(Dataset entries)

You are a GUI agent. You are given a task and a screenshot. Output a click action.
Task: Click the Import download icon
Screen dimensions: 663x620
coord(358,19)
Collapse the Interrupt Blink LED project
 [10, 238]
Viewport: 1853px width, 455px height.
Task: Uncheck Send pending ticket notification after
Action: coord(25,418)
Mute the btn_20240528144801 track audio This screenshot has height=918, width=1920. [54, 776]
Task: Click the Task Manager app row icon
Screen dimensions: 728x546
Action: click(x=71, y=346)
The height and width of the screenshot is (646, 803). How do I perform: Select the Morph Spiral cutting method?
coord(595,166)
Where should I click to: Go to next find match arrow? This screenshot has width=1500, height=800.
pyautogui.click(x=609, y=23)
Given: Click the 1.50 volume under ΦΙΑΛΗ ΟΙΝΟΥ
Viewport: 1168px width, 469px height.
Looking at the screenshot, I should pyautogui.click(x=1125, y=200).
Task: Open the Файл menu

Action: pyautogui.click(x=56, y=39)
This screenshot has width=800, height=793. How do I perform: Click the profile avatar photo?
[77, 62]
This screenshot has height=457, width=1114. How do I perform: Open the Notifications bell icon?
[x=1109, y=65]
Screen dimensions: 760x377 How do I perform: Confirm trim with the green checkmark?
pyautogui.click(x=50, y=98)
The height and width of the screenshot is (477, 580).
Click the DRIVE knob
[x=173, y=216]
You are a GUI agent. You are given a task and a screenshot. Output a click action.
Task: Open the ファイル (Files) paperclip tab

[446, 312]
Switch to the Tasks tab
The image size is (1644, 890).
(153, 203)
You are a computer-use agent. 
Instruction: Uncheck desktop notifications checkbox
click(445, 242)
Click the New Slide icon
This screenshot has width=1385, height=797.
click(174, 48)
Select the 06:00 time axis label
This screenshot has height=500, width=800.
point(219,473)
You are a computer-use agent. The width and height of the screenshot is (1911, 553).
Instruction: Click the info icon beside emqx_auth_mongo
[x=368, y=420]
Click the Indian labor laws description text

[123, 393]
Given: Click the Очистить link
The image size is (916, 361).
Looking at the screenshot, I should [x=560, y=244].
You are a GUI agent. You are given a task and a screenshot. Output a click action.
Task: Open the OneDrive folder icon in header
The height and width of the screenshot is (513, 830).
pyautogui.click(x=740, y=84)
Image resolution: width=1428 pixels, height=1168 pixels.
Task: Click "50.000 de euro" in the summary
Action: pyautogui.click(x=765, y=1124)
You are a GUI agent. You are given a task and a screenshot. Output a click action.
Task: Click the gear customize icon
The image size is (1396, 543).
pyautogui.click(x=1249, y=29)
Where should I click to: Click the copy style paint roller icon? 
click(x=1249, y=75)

- Exercise prompt
Of the entries above, transcribe exactly those lines that fall between the line containing "The image size is (1644, 890)." and the line containing "You are a computer-use agent. The", together with those two lines.

- Reply to the exercise
The image size is (1644, 890).
(153, 203)
You are a computer-use agent. 
Instruction: Uncheck desktop notifications checkbox
click(445, 242)
Click the New Slide icon
This screenshot has width=1385, height=797.
click(174, 48)
Select the 06:00 time axis label
This screenshot has height=500, width=800.
point(219,473)
You are a computer-use agent. The width and height of the screenshot is (1911, 553).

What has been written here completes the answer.